O que fazer —
De acordo com o texto sobre os médicos tarefeiros, de que forma são pagos estes médicos?

Texto em estudo —
16 jun, 2019 - 14:02 • Inês Rocha , Rui Barros
Veja também:
Os gastos com médicos tarefeiros continuam a aumentar. Em algumas zonas do país, são estes médicos o garante de que os serviços hospitalares não fecham portas, por falta de recursos humanos. São médicos sem contrato de trabalho, pagos à hora. E, por isso, sem regras.
Para perceber em que consiste este negócio, quem lucra com ele e quais as consequências para o Serviço Nacional de Saúde (SNS), a Renascença analisou todos os dados presentes no portal BASE referentes à contratação destas prestações de serviço pelas instituições públicas, falou com profissionais e com representantes dos médicos. Uma investigação que resulta em vários artigos e cujas conclusões aqui resumimos.

Dados —
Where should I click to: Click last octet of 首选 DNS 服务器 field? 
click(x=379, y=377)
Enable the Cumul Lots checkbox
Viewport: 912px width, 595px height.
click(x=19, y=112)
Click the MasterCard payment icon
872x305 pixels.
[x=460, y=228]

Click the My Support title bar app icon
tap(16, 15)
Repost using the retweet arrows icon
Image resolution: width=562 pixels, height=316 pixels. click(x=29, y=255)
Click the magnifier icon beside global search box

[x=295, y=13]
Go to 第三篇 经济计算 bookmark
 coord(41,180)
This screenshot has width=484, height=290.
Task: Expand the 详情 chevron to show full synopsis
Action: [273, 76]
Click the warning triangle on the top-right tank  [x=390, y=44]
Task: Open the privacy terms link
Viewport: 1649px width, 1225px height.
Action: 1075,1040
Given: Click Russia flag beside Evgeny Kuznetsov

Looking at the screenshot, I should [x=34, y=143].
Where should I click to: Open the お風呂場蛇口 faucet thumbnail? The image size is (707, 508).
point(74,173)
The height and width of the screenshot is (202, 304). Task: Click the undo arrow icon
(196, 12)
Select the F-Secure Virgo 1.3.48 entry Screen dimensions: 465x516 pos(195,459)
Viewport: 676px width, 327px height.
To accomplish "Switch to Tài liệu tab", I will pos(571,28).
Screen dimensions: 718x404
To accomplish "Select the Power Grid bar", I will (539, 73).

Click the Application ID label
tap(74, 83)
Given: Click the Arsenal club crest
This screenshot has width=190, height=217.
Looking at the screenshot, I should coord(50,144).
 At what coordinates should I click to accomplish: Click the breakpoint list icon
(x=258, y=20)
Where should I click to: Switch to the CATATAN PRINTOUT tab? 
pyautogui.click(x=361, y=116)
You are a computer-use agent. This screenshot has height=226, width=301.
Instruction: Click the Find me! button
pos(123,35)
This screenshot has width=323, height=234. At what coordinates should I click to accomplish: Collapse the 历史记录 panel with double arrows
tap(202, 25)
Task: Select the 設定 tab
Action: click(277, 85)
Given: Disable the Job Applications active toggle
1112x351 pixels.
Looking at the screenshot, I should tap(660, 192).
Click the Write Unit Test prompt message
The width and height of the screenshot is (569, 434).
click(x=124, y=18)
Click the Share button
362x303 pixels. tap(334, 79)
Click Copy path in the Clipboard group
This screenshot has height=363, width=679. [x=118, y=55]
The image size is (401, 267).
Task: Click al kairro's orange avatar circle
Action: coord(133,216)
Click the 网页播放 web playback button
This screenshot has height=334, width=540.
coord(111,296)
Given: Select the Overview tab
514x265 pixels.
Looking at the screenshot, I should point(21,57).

Resposta —
Os médicos tarefeiros são pagos à hora.